Quoted text ▸

+---+

Tuesday, January 10, 2012

Song of the Week: Bryan McPherson

(song of the week + a lot more words than I was expecting)
Many times I don’t remember the first time that I hear song. But with "Workers Song" by Bryan McPherson, I remember.  I was walking out of work one late night, crossing the street, fiddling with my ipod, looking for my metro card and gloves, and I stopped mid crosswalk. The song completely blew me away.  A car honking brought me back to reality and I did not die that night. (Don’t get any ideas; DC drivers usually aren’t that polite.) But what I did do was keep hitting repeat on the song. All the way to the metro, down the long subways steps, through the turnstile, down some more steps and on the train.
Bryan McPherson is a songwriter originally from Boston but now living in the California Bay Area. Some people may be put off by political/protest/socially conscious songs, but as one that grew up with my head full of folk songs and punk rock (which are basically the same thing), I love them. I like to know and feel and hear that people actually care, passionately, about things. That is why I love the rawness in McPherson’s voice, it’s imperfect, it strains at times, it’s loud, there is a slight sense of longing, but it is also full of action and hope. In other words it is a lot like us.
(American Boy / American Girl (Worker's Song) + Desperate Times-which a great song too)
You can download this song for free at Bryan's bandcamp page. Just be careful while listening to it when crossing the street

(now for the lots of unexpected words)

+---+

Provided data ▸
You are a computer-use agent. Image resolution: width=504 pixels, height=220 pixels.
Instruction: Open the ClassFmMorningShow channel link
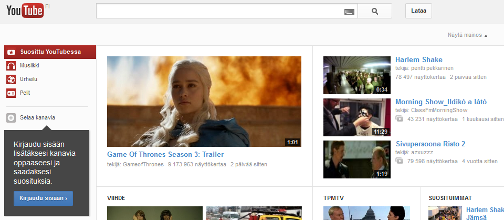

+---+

Tasks and exercises ▸
[A] Answer these questions about the song-of-the-week post:
(i) Besides fiddling with an iPod, what two things was the writer looking for while crossing the street?
(ii) Where does Bryan McPherson live now?
(iii) Where can the song be downloaded for free?
[B] Transcribe the song-of-the-week post word for word between "You can download" and "of unexpected words)", inclusive.

Answers to the exercise ▸
[A]
(i) A metro card and gloves.
(ii) In the California Bay Area.
(iii) At Bryan's bandcamp page.

[B]
You can download this song for free at Bryan's bandcamp page. Just be careful while listening to it when crossing the street

(now for the lots of unexpected words)